The cavity in the head of this figure had medicine in it, and in addition four brass cones on stalks, a ferrule-like brass object filled with medicine and a small barbed arrowhead have been stuck into the hole. If these six items are extra to the original charge of medicine, it is tempting to see them as six subsequent invocations or thanksgivings to the power within the gourd and its figure.
Since these figures are generally made of wood, it is possible that this one is connected with elephants and ivory in some way, and might have been part of the equipment of an elephant-hunters’ guild. Such guilds existed in most central African tribes wherever there was elephant country: initiation rituals, secret languages and freemasonry-type rules of brother hood were usual features. Within such a context, the gourd and figure would have been implored to favour a successful outcome to an elephant hunt, and offerings would be made to it, whether in the form of an iron arrowhead, a brass nail or palm oil, which last has darkened the ivory with a reddish tinge and caused verdigris to form on the brass. Since a suspension hole is pierced below the head, the whole might have been hung up in a hut.
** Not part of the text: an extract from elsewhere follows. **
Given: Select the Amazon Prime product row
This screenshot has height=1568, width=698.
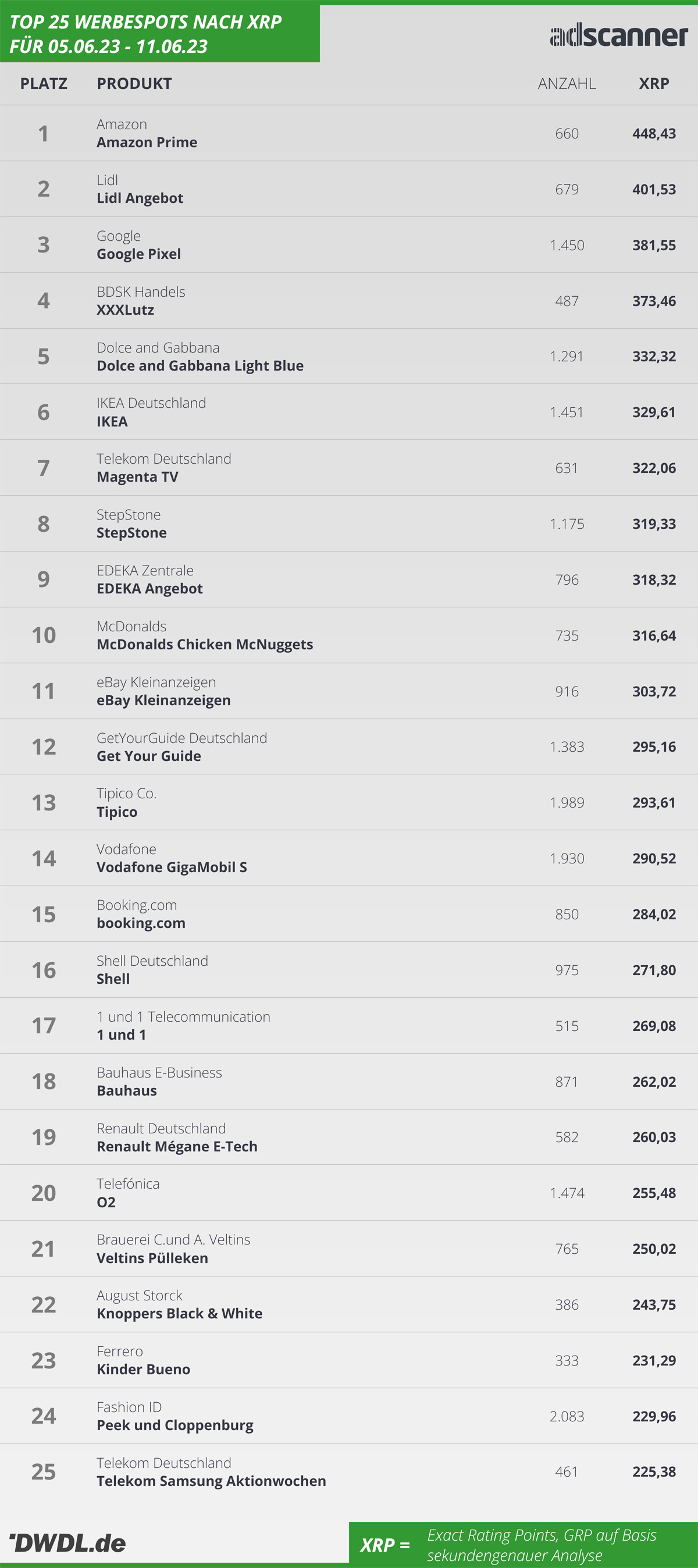Looking at the screenshot, I should point(348,133).
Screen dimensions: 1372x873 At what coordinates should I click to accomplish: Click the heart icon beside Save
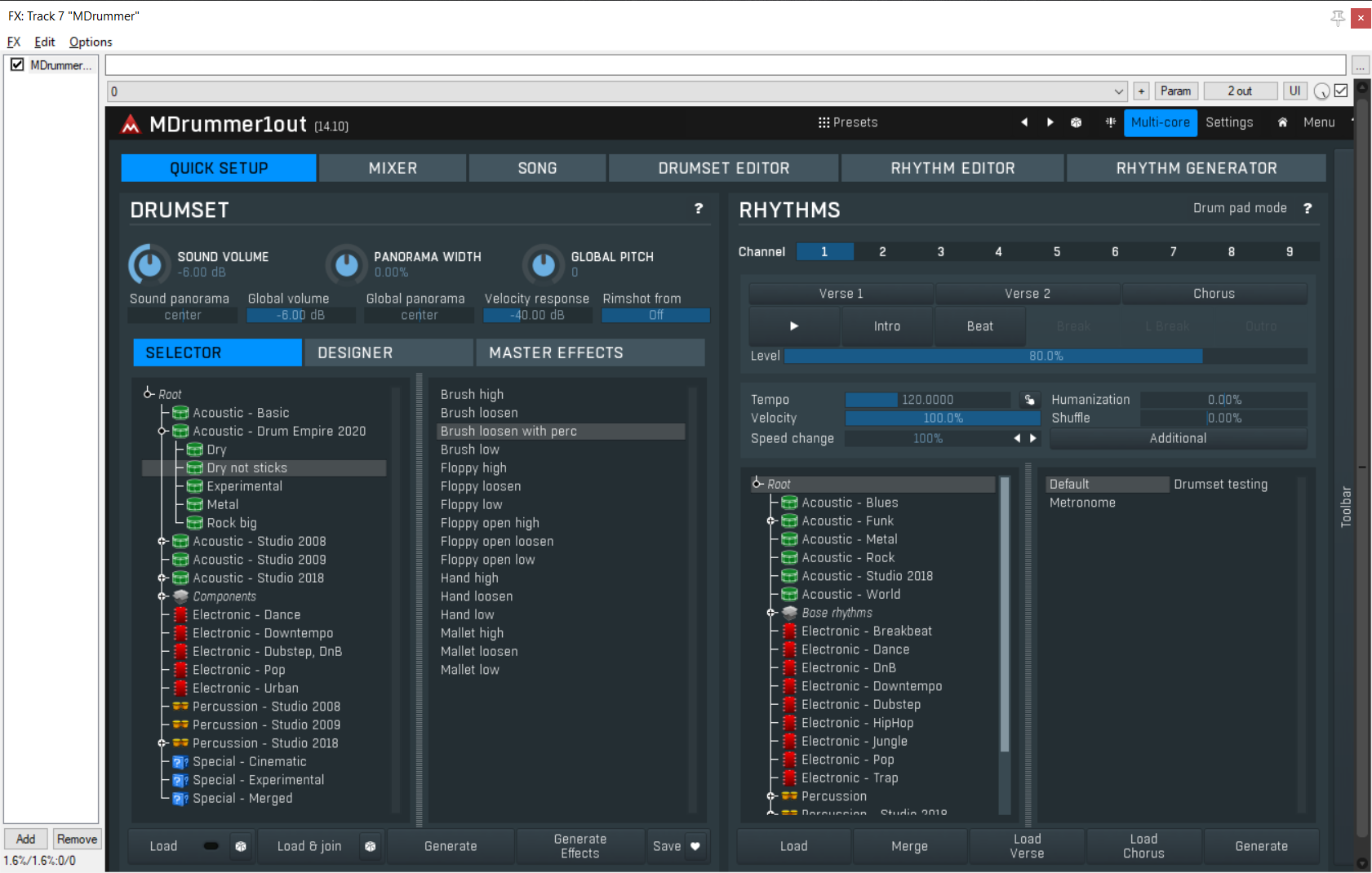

It could well be that this figure is unique. There can be no doubt of its aura of authenticity and power, wherever its origin: the nails suggest somewhere not too far from the Songye, such as the Tetela, who live to the north of them.
Margaret Carey, 1997
Entry taken from Robert and Lisa Sainsbury Collection, Vol. 2: Pacific, African and Native North American Art, edited by Steven Hooper (Yale University Press, 1997) p. 207.
Provenance
Purchased by Robert and Lisa Sainsbury from Merton D. Simpson, New York in 1974.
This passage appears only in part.